B = log(ror) / log(49.5/50.5)

You decide what risk of ruin you are willing to accept. For example, if you want a 1% risk of ruin, then B = log(0.01) / log(49.5/50.5) = 230 bets. So if you have $1000, you would make bets of $4.34.

For a derivation of these formulas, see the first part of the derivation in this post (http://forumserver.twoplustwo.com/showthreaded.php?Cat=&Number=683150&page=0&view=ex panded&sb=5&o=14&fpart=2#Post682045683150). I also recently answered a similar question here (http://forumserver.twoplustwo.com/showthreaded.php?Cat=&Board=probability&Number=117 0950&Forum=,,All_Forums,,&Words=&Searchpage=1&Limi t=25&Main=1166221&Search=true&where=&Name=197&date range=&newerval=&newertype=&olderval=&oldertype=&b odyprev=#Post1170950).

If you are allowed to change the size of your wagers depending on your bankroll, you may want to use the Kelly Criterion to determine what fraction of your bankroll to bet.

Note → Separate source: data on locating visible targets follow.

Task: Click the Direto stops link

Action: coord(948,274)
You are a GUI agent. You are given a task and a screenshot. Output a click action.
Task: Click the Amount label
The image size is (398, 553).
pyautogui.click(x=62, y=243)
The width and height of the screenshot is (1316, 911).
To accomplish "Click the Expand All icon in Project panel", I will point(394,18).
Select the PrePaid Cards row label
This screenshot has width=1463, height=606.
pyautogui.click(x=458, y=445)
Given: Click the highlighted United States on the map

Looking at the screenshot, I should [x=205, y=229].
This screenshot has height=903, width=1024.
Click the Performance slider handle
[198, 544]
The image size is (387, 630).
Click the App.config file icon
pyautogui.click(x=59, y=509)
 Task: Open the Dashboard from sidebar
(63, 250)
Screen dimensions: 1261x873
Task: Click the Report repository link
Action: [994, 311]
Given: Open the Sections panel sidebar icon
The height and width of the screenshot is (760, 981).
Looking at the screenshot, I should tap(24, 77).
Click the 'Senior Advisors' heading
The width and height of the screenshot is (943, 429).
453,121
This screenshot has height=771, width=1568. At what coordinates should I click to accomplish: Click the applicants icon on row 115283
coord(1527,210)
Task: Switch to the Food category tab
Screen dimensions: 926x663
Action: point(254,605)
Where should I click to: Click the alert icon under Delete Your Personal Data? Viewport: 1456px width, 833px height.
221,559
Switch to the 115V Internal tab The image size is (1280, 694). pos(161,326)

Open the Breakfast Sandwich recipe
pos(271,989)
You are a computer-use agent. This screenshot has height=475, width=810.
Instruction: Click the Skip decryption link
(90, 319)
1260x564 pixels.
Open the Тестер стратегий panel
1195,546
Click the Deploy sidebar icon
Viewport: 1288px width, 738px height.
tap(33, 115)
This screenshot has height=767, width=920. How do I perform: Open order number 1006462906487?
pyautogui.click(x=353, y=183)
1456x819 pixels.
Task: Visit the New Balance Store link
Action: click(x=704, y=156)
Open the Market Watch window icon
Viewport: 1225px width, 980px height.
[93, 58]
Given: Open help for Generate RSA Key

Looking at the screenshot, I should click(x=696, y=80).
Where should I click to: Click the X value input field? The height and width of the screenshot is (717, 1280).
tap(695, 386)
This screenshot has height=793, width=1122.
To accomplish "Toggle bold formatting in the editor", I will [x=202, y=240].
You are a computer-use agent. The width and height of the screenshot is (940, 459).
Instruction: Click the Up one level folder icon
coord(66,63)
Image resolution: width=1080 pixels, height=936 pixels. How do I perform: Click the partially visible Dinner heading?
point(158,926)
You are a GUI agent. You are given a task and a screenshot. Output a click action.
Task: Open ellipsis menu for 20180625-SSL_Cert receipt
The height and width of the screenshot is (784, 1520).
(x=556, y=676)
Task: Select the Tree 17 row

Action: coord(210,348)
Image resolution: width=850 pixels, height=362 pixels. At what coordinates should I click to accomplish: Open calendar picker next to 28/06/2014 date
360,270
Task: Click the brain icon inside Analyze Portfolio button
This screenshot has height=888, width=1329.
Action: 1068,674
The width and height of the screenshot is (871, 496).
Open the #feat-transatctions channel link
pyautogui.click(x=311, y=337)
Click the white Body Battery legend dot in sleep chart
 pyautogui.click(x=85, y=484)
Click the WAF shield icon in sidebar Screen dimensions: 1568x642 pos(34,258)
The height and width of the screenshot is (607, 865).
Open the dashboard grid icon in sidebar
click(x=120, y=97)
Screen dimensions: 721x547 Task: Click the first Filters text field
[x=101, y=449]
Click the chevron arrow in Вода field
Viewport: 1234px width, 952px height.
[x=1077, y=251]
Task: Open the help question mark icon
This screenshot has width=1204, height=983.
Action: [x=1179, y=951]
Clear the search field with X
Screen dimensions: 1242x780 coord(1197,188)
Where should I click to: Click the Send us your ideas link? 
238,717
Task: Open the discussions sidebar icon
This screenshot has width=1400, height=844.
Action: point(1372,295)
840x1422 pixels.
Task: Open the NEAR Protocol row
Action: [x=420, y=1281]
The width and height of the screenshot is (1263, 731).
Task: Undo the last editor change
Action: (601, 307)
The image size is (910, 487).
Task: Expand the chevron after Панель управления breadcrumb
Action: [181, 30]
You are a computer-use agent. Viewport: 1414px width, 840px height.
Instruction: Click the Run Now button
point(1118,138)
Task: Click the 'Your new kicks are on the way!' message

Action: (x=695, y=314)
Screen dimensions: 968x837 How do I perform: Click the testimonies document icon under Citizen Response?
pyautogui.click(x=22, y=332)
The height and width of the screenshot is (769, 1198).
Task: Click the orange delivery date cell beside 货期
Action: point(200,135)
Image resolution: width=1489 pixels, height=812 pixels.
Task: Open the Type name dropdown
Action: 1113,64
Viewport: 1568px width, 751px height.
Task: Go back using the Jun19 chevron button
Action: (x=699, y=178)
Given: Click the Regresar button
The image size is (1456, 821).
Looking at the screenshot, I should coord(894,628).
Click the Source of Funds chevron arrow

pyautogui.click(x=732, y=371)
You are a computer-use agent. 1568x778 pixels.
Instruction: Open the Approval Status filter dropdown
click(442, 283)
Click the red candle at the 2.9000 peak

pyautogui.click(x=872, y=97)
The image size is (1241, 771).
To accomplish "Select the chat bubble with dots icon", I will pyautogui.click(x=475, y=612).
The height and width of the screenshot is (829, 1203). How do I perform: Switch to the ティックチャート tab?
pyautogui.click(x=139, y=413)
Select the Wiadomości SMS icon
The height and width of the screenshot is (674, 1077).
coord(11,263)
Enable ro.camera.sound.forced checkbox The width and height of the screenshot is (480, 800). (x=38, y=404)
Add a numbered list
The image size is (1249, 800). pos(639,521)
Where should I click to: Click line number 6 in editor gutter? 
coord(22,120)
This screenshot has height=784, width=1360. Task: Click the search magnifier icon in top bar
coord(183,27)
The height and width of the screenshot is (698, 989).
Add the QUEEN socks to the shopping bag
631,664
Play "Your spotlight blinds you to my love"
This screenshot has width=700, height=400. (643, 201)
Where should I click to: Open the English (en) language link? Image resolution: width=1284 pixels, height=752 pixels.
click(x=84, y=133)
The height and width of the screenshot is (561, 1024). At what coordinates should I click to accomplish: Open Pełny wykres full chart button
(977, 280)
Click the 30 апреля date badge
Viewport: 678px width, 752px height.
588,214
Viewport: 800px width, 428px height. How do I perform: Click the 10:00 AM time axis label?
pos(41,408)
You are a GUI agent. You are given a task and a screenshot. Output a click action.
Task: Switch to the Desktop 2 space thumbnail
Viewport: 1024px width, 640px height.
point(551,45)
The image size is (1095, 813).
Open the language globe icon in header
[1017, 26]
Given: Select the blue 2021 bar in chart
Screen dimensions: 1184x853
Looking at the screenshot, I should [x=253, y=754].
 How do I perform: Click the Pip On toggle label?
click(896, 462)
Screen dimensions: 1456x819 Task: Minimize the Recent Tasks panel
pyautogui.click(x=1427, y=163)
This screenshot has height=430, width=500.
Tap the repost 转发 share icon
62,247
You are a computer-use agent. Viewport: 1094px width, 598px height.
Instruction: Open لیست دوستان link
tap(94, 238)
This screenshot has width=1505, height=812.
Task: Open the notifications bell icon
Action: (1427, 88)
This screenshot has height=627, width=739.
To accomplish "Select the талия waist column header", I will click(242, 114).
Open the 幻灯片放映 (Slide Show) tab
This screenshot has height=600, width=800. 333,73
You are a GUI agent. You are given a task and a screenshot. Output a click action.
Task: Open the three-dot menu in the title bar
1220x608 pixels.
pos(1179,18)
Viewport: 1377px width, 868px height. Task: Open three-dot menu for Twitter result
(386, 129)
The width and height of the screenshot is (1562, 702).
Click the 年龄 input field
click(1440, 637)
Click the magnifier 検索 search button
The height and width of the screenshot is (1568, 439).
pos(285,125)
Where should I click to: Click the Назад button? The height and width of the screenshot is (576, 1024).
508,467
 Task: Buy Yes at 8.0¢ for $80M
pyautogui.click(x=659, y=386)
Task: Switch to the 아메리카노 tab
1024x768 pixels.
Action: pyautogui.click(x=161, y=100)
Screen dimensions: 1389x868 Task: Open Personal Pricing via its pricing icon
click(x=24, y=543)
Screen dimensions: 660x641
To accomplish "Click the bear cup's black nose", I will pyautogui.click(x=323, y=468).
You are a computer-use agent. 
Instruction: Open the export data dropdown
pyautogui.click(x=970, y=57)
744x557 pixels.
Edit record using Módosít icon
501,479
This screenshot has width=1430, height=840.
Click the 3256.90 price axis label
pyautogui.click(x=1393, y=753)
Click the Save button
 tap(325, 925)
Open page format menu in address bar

The Kelly Criterion for rational gambling with an advantage says to maximize the expected logarithm of your bankroll. This will maximize the median growth of your bankroll. It recommend betting roughly so that your bankroll equals variance/edge. Here, the variance is about 1 square bet, and the edge is .01 bets, so the Kelly Criterion recommends that you choose your bet size so that your bankroll is about 100 bets.

If you bet according to the Kelly Criterion, you will never go broke because you are always betting only a proportion of your bankroll. However, there will still be fluctuations. Your bankroll will be cut in half before it doubles 1/3 of the time. Your chance of ever falling to a fraction x of your initial bankroll is x. The probability that your bankroll would ever reach $100 is 1/10.

If you bet a fixed fraction of what the Kelly Criterion recommends, you can dramatically cut your downswings. If you bet 1/k of what the Kelly Criterion recommends, your chance ever to fall to x times your initial bankroll is x^(2k-1). If you bet 1/2 of what the Kelly Criterion recommends, k=2, and you will fall to $100 with probability (1/10)^(2*2-1)=1/1000. Your bankroll won't grow as quickly, but you may find these fluctuations more acceptable. See this paper (http://www.bjmath.com/bjmath/proport/riskpaper1.pdf).

If you bet more than twice as much as the Kelly Criterion recommends, your median result will be to lose. You will eventually fall past any fixed positive threshold with probability 1.